Reprogramming of cell fate: epigenetic memory and the erasure of memories past

Abstract

Cell identity is a reflection of a cell type-specific gene expression profile, and consequently, cell type-specific transcription factor networks are considered to be at the heart of a given cellular phenotype. Although generally stable, cell identity can be reprogrammed in vitro by forced changes to the transcriptional network, the most dramatic example of which was shown by the induction of pluripotency in somatic cells by the ectopic expression of defined transcription factors alone. Although changes to cell fate can be achieved in this way, the efficiency of such conversion remains very low, in large part due to specific chromatin signatures constituting an epigenetic barrier to the transcription factor-mediated reprogramming processes. Here we discuss the two-way relationship between transcription factor binding and chromatin structure during cell fate reprogramming. We additionally explore the potential roles and mechanisms by which histone variants, chromatin remodelling enzymes, and histone and DNA modifications contribute to the stability of cell identity and/or provide a permissive environment for cell fate change during cellular reprogramming.

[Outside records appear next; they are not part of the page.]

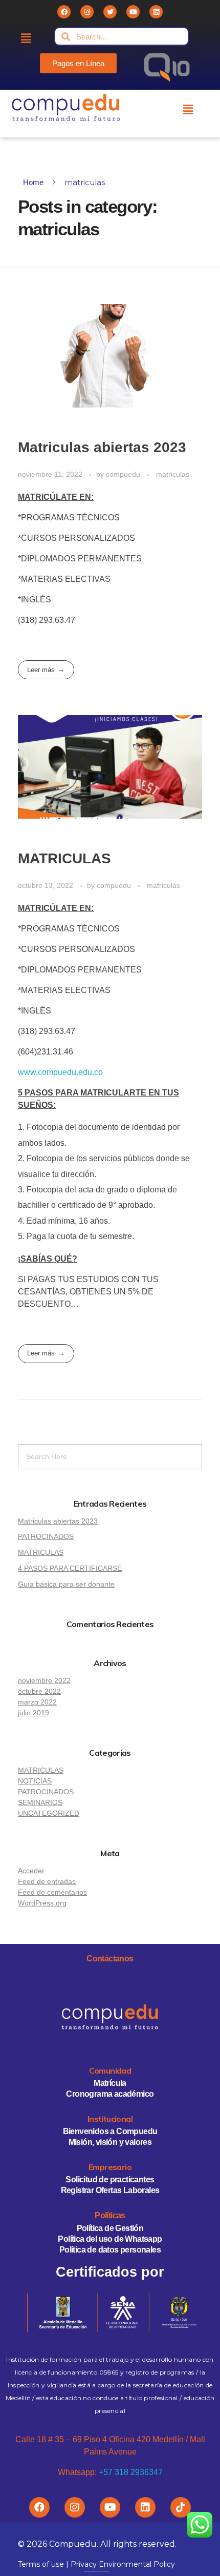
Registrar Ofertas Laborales (110, 2190)
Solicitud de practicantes (109, 2179)
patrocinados (46, 1792)
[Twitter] (110, 11)
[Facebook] (64, 11)
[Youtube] (133, 11)
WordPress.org (42, 1903)
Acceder (31, 1871)
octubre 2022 (39, 1691)
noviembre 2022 (44, 1680)
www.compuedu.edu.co (60, 1072)
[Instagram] (87, 11)
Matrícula (110, 2083)
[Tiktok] (180, 2507)
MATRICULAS (64, 858)
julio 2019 (33, 1713)
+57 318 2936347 (131, 2472)
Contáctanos (109, 1958)
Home (33, 182)
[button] (78, 63)
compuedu (124, 474)
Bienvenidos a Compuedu (110, 2131)
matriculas (172, 474)
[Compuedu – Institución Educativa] (66, 108)
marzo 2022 (37, 1702)
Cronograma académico (109, 2094)
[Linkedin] (156, 11)
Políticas (110, 2215)
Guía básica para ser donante (66, 1584)
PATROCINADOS (46, 1536)
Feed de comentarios (52, 1892)
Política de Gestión (110, 2228)
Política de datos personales (110, 2249)
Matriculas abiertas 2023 (102, 447)
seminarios (40, 1802)
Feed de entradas (47, 1881)
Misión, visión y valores (110, 2142)
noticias (35, 1781)
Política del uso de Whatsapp (110, 2239)
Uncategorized (48, 1813)
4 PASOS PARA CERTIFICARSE (70, 1568)
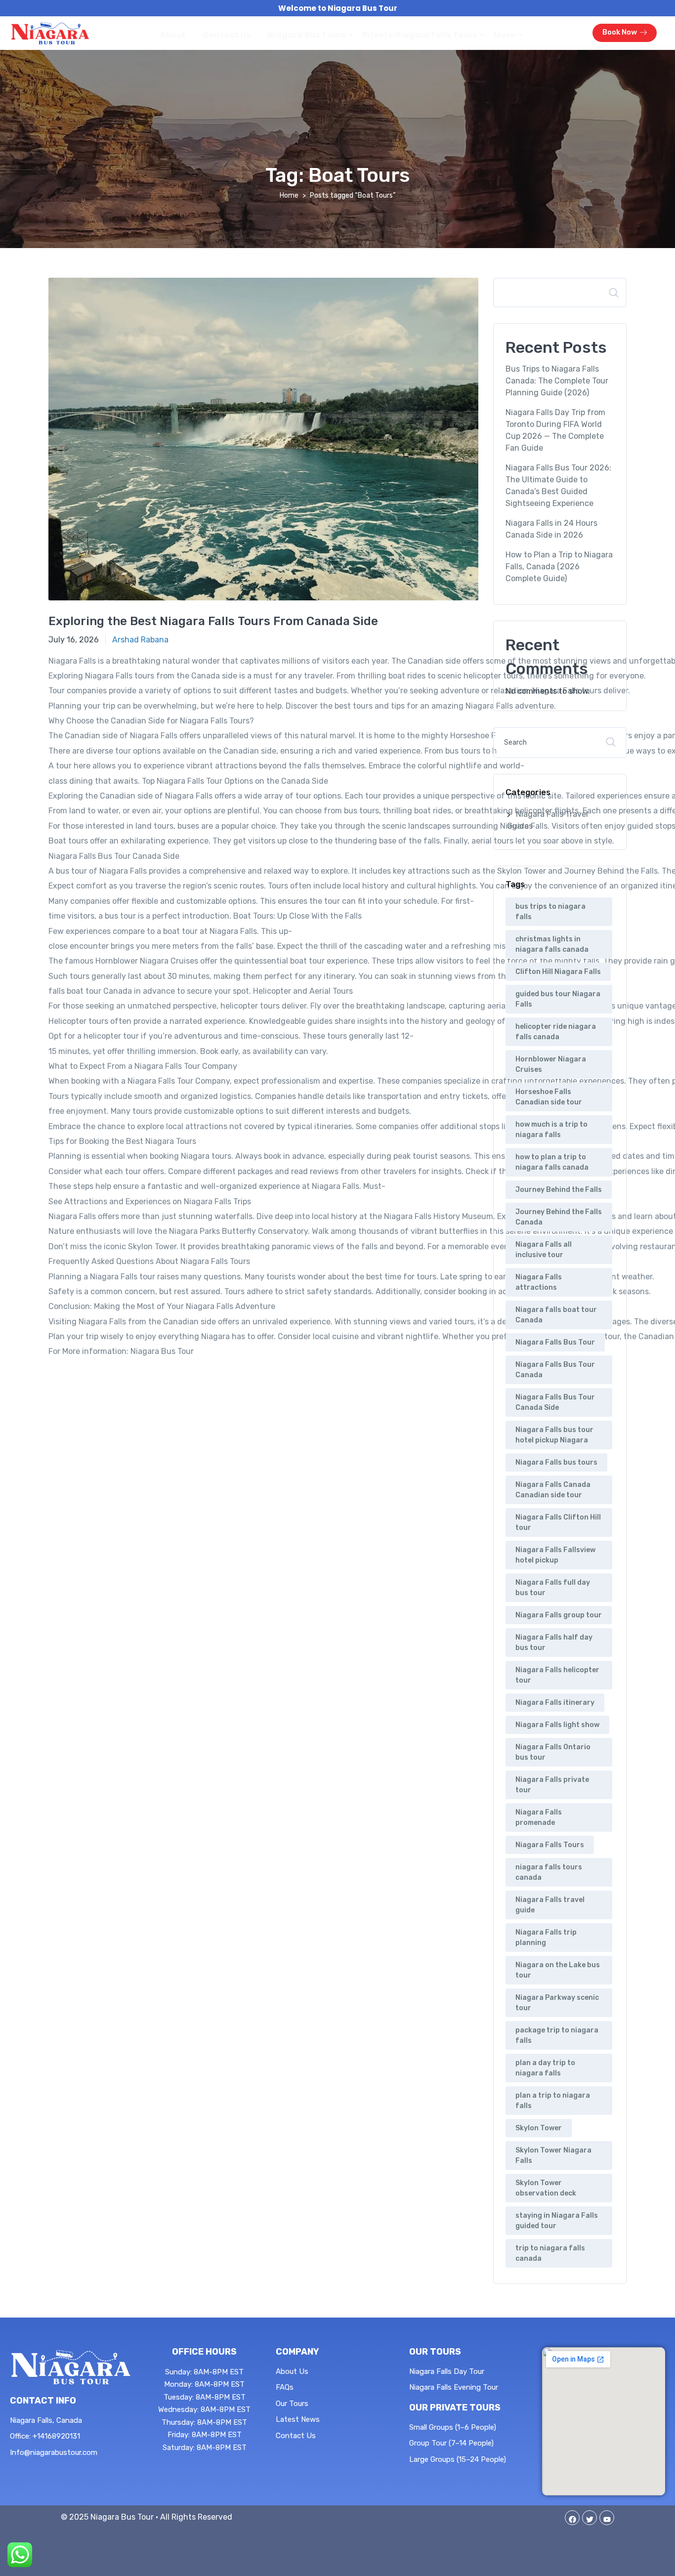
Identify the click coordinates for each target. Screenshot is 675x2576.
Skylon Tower (538, 2128)
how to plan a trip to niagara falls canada (552, 1162)
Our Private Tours (455, 2407)
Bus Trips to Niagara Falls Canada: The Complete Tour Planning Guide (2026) (557, 380)
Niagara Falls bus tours (556, 1462)
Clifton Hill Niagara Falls (558, 972)
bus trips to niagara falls (550, 911)
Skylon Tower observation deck (545, 2188)
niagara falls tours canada (548, 1872)
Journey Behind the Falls (558, 1189)
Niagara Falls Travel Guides (547, 820)
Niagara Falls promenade (538, 1817)
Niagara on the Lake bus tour (557, 1970)
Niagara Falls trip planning (546, 1937)
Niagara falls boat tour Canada (556, 1315)
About (173, 35)
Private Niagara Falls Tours (419, 35)
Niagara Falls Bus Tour (555, 1342)
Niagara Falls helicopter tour (557, 1675)
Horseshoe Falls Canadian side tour (548, 1097)
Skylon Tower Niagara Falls (553, 2155)
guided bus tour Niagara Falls (557, 999)
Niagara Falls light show (557, 1725)
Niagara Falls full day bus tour (552, 1587)
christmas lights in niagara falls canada (552, 944)
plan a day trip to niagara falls (545, 2068)
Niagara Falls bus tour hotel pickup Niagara (554, 1435)
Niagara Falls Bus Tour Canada (555, 1369)
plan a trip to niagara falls (552, 2100)
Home (289, 195)
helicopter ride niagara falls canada (555, 1031)
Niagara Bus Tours (306, 35)
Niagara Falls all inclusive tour (543, 1249)
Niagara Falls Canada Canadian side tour (553, 1489)
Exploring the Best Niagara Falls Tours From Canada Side (213, 621)
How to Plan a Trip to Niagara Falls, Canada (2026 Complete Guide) (559, 566)
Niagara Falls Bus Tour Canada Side (555, 1402)
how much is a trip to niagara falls (551, 1129)
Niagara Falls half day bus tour (553, 1642)
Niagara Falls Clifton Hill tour (558, 1522)
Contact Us (227, 35)
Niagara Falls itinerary (554, 1702)
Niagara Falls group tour (558, 1615)
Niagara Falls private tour (552, 1784)
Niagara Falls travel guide (550, 1905)
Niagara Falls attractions (538, 1282)
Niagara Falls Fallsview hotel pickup (555, 1555)
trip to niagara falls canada (550, 2253)
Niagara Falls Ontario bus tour (553, 1752)
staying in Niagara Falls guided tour (556, 2220)
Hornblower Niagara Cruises (550, 1064)
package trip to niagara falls (556, 2035)
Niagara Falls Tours (549, 1845)
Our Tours (435, 2351)
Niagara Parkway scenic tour (557, 2002)
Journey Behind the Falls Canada (558, 1217)
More (504, 35)
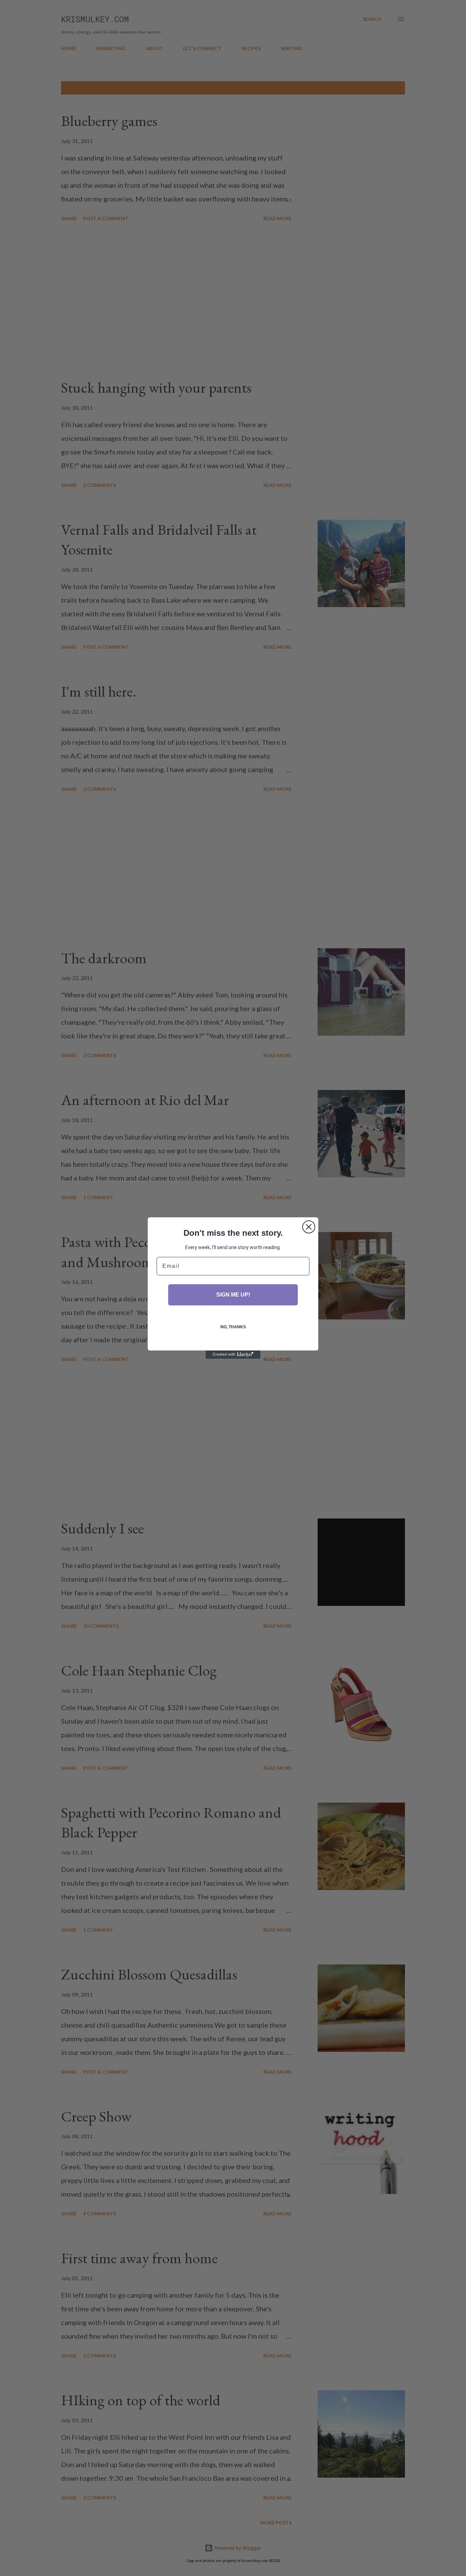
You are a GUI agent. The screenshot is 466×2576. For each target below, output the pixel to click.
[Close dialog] (309, 1227)
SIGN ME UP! (233, 1295)
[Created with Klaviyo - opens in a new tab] (233, 1354)
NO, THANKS (233, 1327)
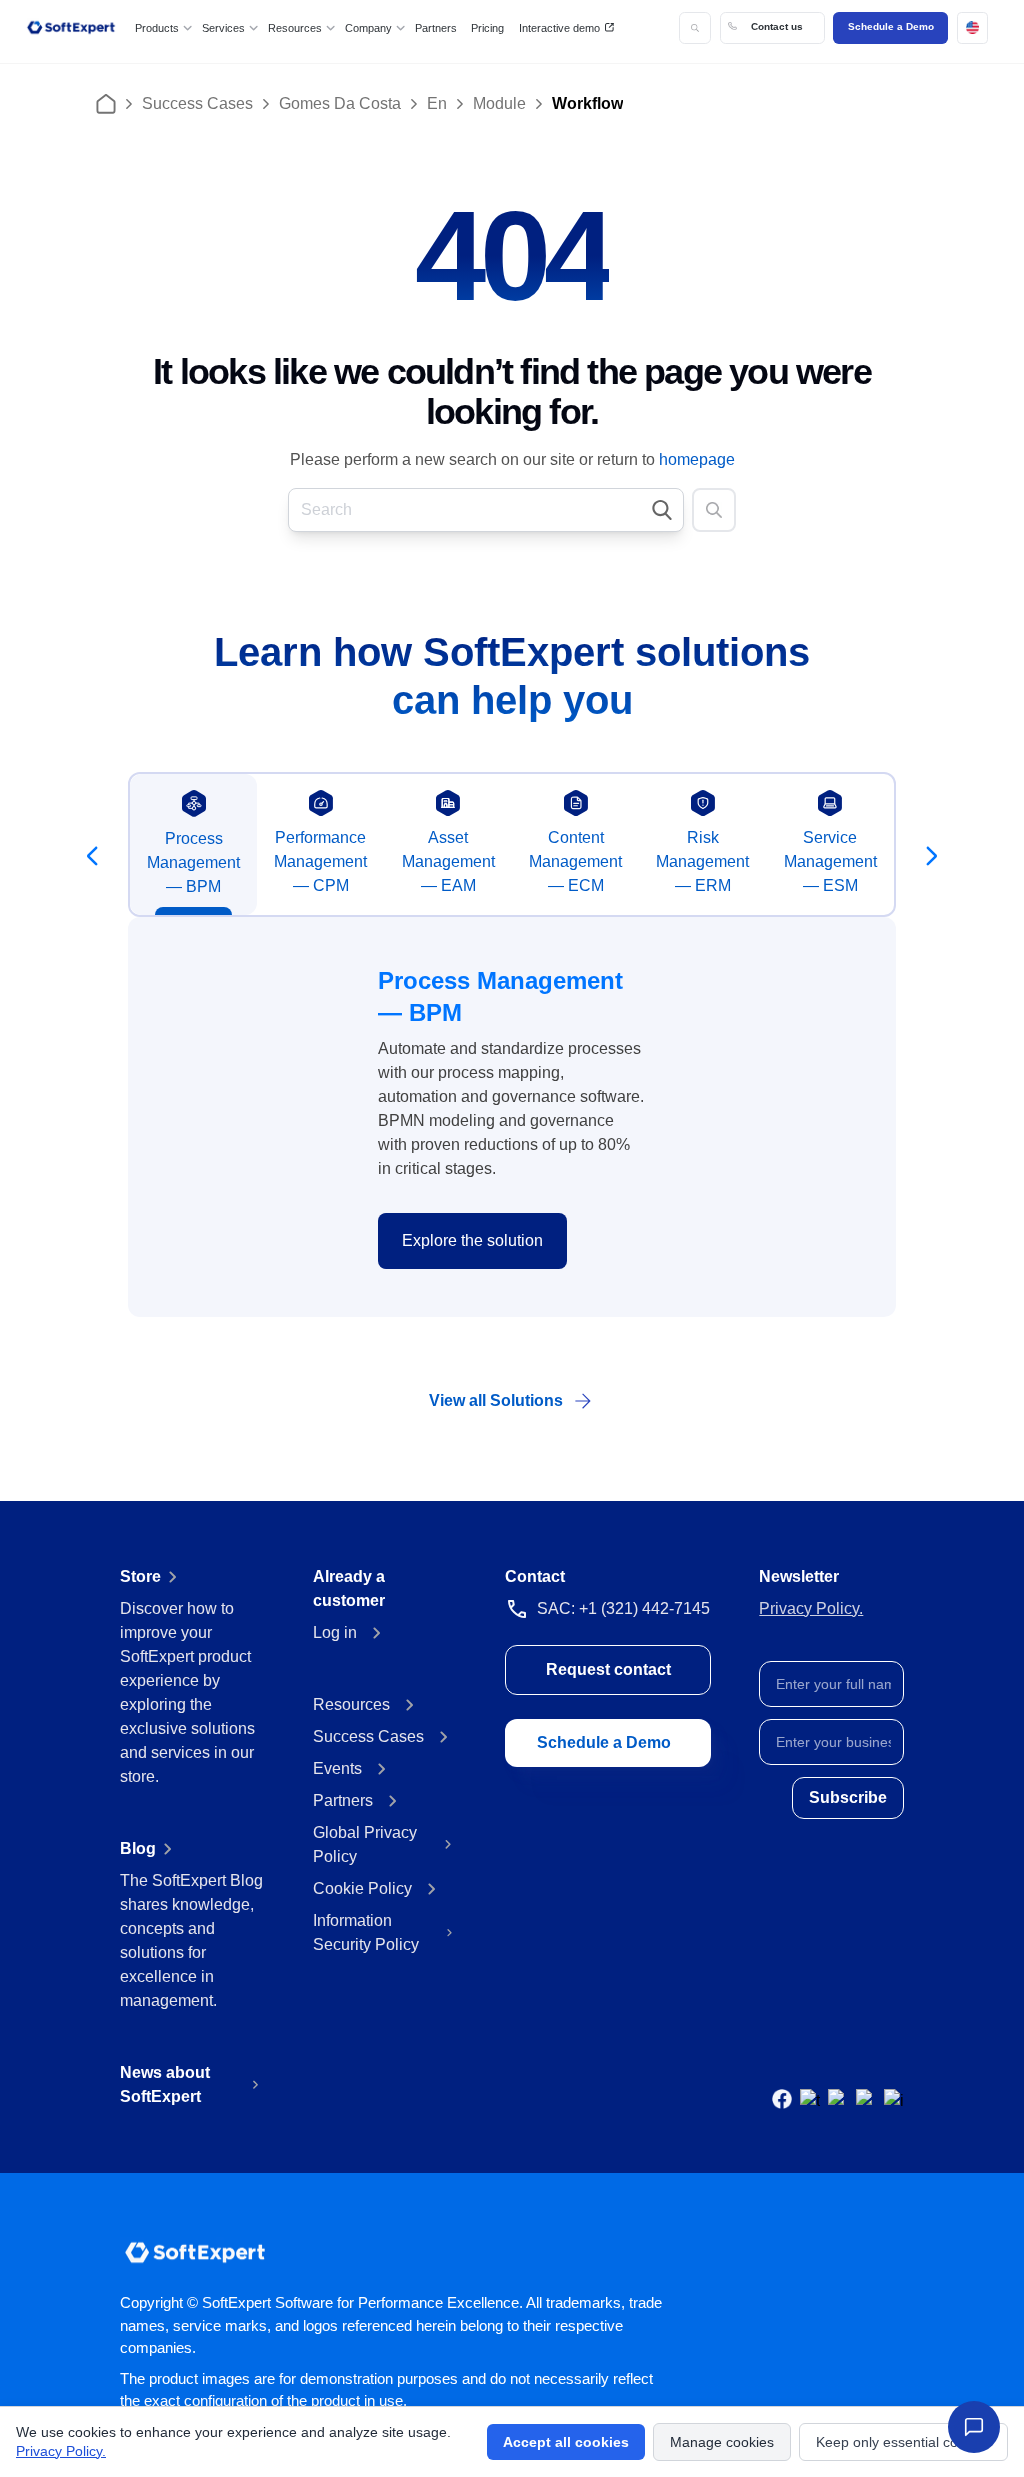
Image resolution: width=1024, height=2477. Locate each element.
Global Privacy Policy (365, 1844)
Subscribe (848, 1797)
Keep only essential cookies (903, 2442)
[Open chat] (974, 2427)
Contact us (777, 26)
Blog (138, 1848)
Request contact (608, 1669)
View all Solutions (496, 1400)
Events (337, 1768)
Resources (351, 1704)
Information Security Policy (366, 1932)
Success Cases (197, 103)
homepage (697, 459)
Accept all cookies (566, 2442)
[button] (973, 28)
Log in (335, 1632)
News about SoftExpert (165, 2084)
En (437, 103)
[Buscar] (695, 28)
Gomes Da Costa (340, 103)
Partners (436, 28)
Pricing (487, 28)
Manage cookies (722, 2442)
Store (140, 1576)
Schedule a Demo (891, 26)
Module (499, 103)
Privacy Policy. (811, 1608)
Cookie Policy (362, 1888)
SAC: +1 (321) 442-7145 (623, 1608)
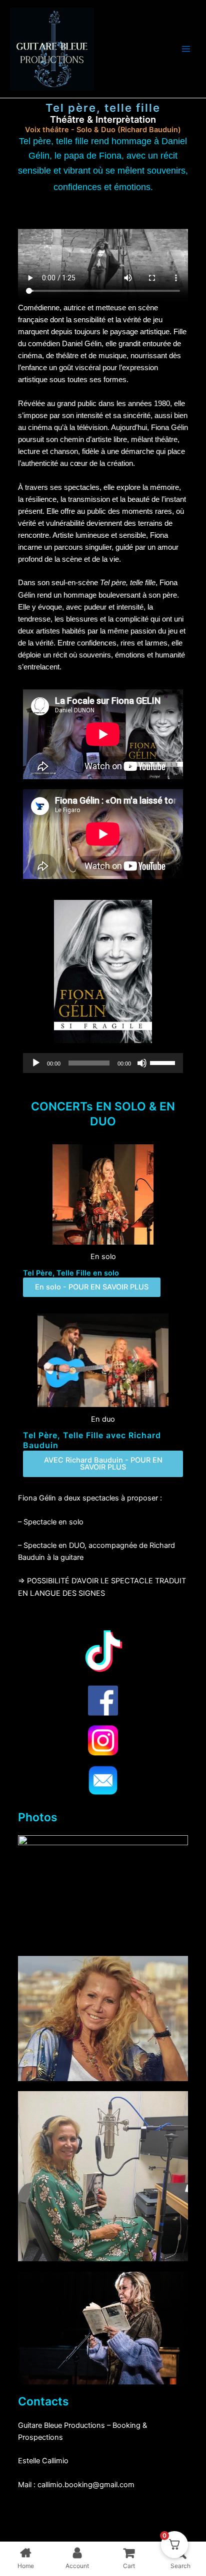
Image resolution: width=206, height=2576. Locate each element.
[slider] (164, 1062)
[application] (103, 1063)
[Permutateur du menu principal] (186, 49)
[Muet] (142, 1063)
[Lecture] (36, 1063)
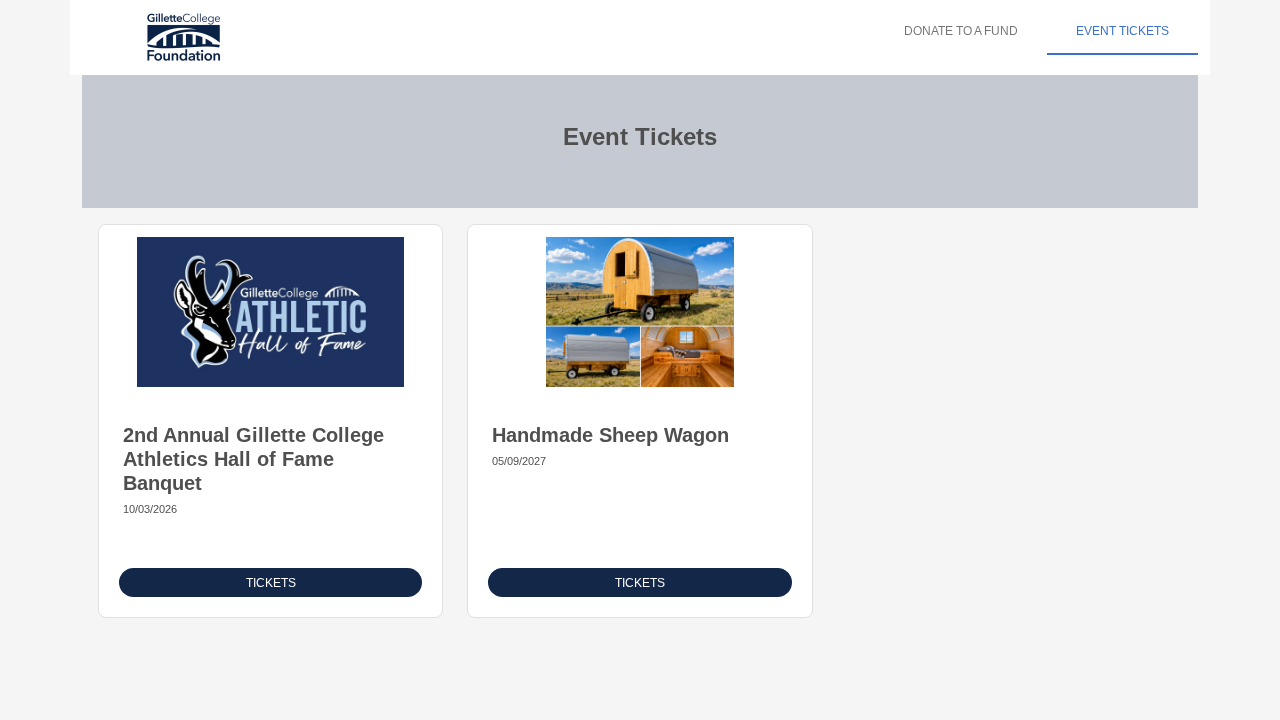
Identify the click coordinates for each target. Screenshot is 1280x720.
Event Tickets (1122, 31)
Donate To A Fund (961, 31)
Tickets (271, 583)
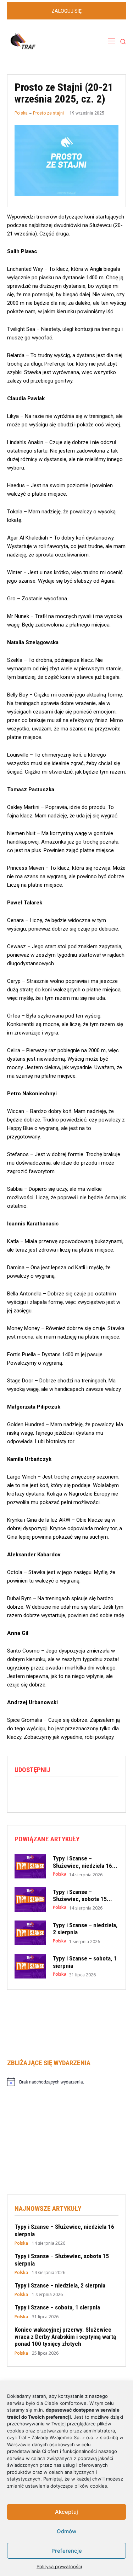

Keywords: cell fate; chromatin; induced pluripotent stem cells; reprogramming; transcription factors.

Figure 1

Relationship between transcription factors and chromatin configuration during cell reprogramming (A) Pioneer transcription factors (TFs) are known to reshape the chromatin landscape in the regions where they bind, both by enabling the binding of other TFs and through direct recruitment of various histone modifiers. In addition, the binding of both pioneer and non-pioneer TFs is known to induce locus-specific DNA demethylation. (B) Closed inaccessible chromatin in the original somatic cell type, marked by repressive histone modifications and DNA methylation, hinders the initial engagement of reprogramming-associated TFs. In turn, the activity of chromatin-modifying enzymes results in a permissive chromatin configuration that allows for fast and effective engagement of the introduced TFs, enabling efficient reprogramming.

Figure 2

Chromatin components and modifiers affecting reprogramming efficiency Reprogramming requires the establishment of permissive chromatin and is associated with chromatin opening and changes to histone and DNA modifications. Multiple factors have been implicated in these processes: marked in green and red are factors whose presence/activity is associated with increased and decreased reprogramming efficiency, respectively; marked in purple are those factors whose presence/activity has been shown to both increase and decrease reprogramming efficiency in a context-dependent manner; factors whose influence on reprogramming requires further investigation are marked by (?).

Figure 3

Is transition through a state characterised by open, dynamic chromatin a pre-requisite for all cell fate transitions? (A) Reprogramming to pluripotency appears to require increased chromatin plasticity. (B, C) Possible relationship between chromatin dynamics and trans-differentiation: (B) trans-differentiation via an upstream progenitor may be connected with a transient increase in chromatin permissiveness, and/or (C) direct trans-differentiation between two somatic states without transition through an intermediary state characterised by more plastic chromatin may be possible, although this has yet to be experimentally validated.